You have to remember that Apple isn't afraid to completely change their physical UIs. See iPod Shuffle, Nano, Touch, trackpads or many different attempts they've had had at mice (most of which are awful it has to be said).
Getting rid of the home button is a GREAT idea. Why?
1) they can use an on screen home icon that is always at the same location no matter which way up you're holding the iPhone/iPad.
2) they can change the home button graphic depending on context. If you're already in the home screen for example, it could become the task switch graphic.
For reference, there are already phones and tablets out there that have no home button. They work fine. eg. on the Nokia N900, 'home' is always the top left icon. It changes between an icon that goes back to the task switcher or if you're in task switcher already, to the new application launcher (which is kind of like iOS's app grids or 'home'). There are other UI paradigms on the N900 that are great but don't apply to iOS. The N900 runs a windowed UI instead of iOS's dumb fullscreen for everything paradigm. For instance, the N900 blurs out the background when you've a modal window in front. Clicking on the blur quits the current window. It's a little odd as windows often have no UI controls but no less odd than having to click 3 times on the home button or something equally daft.

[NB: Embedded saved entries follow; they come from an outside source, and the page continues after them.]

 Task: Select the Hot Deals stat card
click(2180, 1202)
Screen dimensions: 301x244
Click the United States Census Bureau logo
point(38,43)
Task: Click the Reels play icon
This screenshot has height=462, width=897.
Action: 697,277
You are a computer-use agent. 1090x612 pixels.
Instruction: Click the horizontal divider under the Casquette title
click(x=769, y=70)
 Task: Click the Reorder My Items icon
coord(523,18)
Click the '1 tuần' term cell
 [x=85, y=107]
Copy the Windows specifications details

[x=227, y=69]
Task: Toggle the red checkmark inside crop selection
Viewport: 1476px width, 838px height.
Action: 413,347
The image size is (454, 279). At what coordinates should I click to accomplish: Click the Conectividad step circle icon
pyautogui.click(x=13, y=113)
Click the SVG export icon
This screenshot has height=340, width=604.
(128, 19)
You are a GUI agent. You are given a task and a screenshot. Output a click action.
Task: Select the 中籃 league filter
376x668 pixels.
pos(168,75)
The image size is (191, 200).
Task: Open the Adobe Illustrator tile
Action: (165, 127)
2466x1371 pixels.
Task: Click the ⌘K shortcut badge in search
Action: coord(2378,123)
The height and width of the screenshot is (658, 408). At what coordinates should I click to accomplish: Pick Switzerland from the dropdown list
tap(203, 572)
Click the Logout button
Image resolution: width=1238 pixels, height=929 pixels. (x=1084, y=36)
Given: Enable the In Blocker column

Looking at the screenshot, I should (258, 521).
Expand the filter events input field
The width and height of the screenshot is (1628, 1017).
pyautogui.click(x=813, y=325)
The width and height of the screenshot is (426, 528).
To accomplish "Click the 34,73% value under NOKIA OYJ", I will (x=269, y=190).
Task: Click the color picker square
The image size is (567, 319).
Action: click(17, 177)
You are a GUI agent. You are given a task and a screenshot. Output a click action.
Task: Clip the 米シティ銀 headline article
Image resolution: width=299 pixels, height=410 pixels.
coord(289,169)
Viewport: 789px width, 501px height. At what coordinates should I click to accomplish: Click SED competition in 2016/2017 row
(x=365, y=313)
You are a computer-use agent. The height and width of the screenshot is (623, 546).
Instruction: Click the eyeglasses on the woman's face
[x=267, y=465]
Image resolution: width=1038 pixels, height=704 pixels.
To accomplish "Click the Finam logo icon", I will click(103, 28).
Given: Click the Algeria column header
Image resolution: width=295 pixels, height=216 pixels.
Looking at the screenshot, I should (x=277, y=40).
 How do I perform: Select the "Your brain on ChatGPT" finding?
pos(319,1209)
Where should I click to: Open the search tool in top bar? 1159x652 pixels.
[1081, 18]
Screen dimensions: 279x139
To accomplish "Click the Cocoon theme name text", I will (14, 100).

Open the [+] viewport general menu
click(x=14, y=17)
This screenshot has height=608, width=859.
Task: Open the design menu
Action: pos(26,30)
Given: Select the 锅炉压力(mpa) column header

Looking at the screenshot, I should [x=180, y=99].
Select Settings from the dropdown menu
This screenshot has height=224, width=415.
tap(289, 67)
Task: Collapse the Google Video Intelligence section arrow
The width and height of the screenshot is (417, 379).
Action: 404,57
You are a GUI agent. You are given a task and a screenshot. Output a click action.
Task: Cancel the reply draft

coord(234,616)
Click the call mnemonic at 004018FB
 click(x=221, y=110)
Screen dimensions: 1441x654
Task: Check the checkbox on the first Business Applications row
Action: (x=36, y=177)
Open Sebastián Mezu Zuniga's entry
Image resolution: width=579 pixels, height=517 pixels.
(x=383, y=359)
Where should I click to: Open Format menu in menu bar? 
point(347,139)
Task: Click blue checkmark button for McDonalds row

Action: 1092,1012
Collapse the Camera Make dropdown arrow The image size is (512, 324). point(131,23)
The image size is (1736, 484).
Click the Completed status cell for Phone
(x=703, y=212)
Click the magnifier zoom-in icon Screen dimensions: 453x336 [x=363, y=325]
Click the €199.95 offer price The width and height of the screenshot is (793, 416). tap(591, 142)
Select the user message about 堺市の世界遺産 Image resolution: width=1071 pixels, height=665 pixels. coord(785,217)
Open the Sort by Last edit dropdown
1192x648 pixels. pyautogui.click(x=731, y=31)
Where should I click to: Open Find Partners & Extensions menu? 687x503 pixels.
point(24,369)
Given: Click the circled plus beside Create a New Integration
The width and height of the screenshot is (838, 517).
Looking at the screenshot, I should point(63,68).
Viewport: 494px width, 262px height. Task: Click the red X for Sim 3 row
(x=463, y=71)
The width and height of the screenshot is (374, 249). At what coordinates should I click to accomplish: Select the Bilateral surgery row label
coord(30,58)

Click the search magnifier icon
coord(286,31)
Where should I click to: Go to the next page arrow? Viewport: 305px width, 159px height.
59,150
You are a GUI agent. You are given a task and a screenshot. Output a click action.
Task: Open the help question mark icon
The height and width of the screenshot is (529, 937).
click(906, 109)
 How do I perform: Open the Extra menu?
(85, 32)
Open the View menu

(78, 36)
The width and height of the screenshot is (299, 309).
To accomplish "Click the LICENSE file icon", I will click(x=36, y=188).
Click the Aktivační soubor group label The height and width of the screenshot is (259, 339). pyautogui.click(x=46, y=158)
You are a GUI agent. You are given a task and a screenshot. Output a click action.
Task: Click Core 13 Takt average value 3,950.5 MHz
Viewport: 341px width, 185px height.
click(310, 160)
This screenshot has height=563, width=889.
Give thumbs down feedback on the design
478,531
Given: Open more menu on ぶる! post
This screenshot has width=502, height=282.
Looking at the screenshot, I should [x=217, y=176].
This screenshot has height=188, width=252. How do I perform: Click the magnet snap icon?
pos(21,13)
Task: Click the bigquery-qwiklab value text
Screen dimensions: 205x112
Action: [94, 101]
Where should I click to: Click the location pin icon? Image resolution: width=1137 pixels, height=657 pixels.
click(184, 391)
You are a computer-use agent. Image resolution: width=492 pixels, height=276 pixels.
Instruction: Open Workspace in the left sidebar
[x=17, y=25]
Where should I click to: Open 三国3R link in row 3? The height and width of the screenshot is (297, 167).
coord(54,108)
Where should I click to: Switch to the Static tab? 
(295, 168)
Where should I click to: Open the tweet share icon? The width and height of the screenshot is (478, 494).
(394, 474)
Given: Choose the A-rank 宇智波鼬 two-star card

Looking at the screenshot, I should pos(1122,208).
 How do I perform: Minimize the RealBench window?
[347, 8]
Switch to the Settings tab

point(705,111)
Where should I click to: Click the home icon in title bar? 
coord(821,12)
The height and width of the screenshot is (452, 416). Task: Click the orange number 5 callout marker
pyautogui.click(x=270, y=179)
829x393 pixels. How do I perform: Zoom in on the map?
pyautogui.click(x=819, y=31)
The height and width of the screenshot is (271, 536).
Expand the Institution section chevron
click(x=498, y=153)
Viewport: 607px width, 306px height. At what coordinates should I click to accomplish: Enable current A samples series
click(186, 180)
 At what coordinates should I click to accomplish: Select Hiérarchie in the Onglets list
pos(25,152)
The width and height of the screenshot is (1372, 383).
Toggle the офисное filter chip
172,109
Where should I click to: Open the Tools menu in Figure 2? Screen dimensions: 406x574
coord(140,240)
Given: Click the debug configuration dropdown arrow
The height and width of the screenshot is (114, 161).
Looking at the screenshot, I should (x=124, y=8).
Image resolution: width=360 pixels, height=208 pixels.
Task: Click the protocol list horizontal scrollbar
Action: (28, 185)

To reset an n900, you hold the power button in for a long press and it pops up a menu asking what to do. This is the same as any Nokia for decades already and most other phones. The iPhone is the odd one out.
Voice commands with no button - just hold the 'call' virtual button in long enough. That's how Nokia does it on all their touch phones as well as letting you do it from the physical call button on phones that have them. The N900 is a bit odd here as it has no voice control at all, but then it's a tablet, not a phone really.